THE TASK
Please condense the paragraph that begins "However, unless there is a known LOR" in the kernel panic thread below into one or two sentences, keeping its main points.

TEXT SEGMENT
* start *
Re: -CURRENT Panic at boot at Revision: 237264 "mutex gif softc not owned at /usr/src/sys/netinet/in_gif.c:105"

From: John Baldwin <jhb_at_freebsd.org>
Date: Thu, 21 Jun 2012 14:34:36 -0400
On Thursday, June 21, 2012 12:41:59 pm Vincent Hoffman wrote:
> Hi again,
>                 The 2nd patch (to if.h and if_gif.c) also fixes the
> panic on boot.
> Thanks for the quick response as ever.

Great, thanks for testing!  Randall, do you have any thoughts on these 
patches?

> Vince
> 
> 
> On 20/06/2012 13:12, John Baldwin wrote:
> > On Tuesday, June 19, 2012 8:05:36 pm Vincent Hoffman wrote:
> >> Full dump info at http://unsane.co.uk/crash
> >> It seems to have popped up between r236905 (working kernel) and r237264
> >> (this panic)
> >>
> >> the gif config I have in rc.conf is for a HE ipv6 tunnel
> > Looks like this was broken in r236951 by Randall (cc'd).
> >
> > I think this would fix it:
> >
> > Index: if_gif.c
> > ===================================================================
> > --- if_gif.c	(revision 237227)
> > +++ if_gif.c	(working copy)
> > _at__at_ -366,11 +366,12 _at__at_ gif_start(struct ifnet *ifp)
> >  		return;
> >  	}
> >  	ifp->if_drv_flags |= IFF_DRV_OACTIVE;
> > -	GIF_UNLOCK(sc);
> >  keep_going:
> >  	while (!IFQ_DRV_IS_EMPTY(&ifp->if_snd)) {
> >  
> > +		GIF_UNLOCK(sc);
> >  		IFQ_DRV_DEQUEUE(&ifp->if_snd, m);
> > +		GIF_LOCK(sc);
> >  		if (m == 0)
> >  			break;
> >  
> > _at__at_ -424,14 +425,12 _at__at_ keep_going:
> >  			ifp->if_oerrors++;
> >  
> >  	}
> > -	GIF_LOCK(sc);
> >  	if (ifp->if_drv_flags & IFF_GIF_WANTED) {
> >  		/* Someone did a start while
> >  		 * we were unlocked and processing
> >  		 * lets clear the flag and try again.
> >  		 */
> >  		ifp->if_drv_flags &= ~IFF_GIF_WANTED;
> > -		GIF_UNLOCK(sc);
> >  		goto keep_going;
> >  	}
> >  	ifp->if_drv_flags &= ~IFF_DRV_OACTIVE;
> >
> > However, unless there is a known LOR, I would be inclined to
> > just hold the lock across IFQ_DRV_DEQUEUE() and dispense with
> > all the 'keep_going', etc. logic.  Other NIC drivers tend to
> > just hold their transmit lock for the entire loop in their
> > start routines.
* end *
RECORDED INFORMATION
* start *
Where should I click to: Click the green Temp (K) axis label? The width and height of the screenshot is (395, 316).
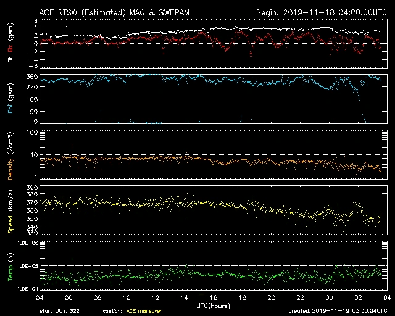[x=10, y=269]
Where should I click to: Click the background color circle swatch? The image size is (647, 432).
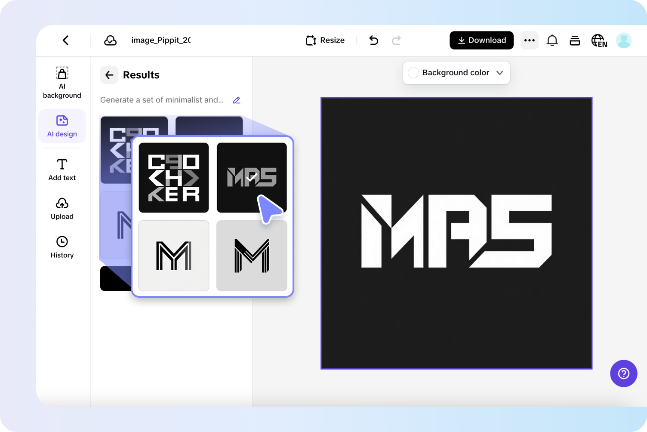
* end *
RESULT OF THIS EXERCISE
Unless there is a known LOR, the preferred approach is to hold the lock across IFQ_DRV_DEQUEUE() and drop the 'keep_going' logic. Other NIC drivers usually hold their transmit lock for the whole loop in their start routines.